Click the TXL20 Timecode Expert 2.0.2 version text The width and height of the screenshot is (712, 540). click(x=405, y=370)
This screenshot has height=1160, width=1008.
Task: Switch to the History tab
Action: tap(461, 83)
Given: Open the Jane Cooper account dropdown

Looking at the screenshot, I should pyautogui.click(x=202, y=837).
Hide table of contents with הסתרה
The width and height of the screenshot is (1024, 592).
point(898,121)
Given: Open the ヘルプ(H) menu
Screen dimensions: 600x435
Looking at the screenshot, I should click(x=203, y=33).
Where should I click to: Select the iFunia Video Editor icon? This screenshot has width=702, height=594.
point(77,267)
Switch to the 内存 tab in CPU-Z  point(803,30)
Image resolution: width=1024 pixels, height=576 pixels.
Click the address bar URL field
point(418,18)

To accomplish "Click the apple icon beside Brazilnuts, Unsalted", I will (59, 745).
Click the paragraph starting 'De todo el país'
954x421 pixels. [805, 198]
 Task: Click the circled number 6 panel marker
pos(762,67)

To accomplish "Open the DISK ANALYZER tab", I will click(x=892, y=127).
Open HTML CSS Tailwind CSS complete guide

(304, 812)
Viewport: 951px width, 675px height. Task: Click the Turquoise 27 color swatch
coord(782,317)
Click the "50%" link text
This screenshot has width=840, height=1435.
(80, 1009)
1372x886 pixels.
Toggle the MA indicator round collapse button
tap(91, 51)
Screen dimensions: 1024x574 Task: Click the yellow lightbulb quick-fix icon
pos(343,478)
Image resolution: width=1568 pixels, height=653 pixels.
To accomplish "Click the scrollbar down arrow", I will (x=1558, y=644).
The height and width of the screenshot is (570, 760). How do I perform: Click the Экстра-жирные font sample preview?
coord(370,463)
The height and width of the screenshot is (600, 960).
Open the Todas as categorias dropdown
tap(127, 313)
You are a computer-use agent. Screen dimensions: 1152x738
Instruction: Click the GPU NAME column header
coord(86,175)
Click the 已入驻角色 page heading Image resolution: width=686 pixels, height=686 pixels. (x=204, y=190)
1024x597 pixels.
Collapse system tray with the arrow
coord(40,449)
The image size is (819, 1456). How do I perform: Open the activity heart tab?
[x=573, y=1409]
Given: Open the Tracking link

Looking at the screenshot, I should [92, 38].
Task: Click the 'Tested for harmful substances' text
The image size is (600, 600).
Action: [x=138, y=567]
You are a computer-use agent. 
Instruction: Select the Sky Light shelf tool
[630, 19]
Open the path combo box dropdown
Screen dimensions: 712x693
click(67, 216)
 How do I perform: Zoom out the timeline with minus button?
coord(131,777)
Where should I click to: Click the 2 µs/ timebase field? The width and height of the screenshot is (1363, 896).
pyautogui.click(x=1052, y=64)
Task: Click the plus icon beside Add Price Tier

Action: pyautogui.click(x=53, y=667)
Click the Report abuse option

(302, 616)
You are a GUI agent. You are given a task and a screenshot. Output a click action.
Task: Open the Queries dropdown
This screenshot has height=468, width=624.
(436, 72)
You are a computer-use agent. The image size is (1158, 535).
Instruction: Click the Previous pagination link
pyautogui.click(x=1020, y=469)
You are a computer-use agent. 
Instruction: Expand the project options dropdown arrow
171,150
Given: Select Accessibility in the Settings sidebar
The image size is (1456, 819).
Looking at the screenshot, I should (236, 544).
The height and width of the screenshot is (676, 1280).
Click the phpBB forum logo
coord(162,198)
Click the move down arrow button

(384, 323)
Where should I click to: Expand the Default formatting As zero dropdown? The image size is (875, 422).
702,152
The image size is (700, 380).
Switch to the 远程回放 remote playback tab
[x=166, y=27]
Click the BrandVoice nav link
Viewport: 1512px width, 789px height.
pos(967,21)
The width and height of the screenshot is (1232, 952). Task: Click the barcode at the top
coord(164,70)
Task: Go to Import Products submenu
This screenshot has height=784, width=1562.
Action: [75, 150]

□ □ □

* EXERCISE: Report how many lines in the listing above contain the string "agent", giving only the number.

* THE SOLUTION: 5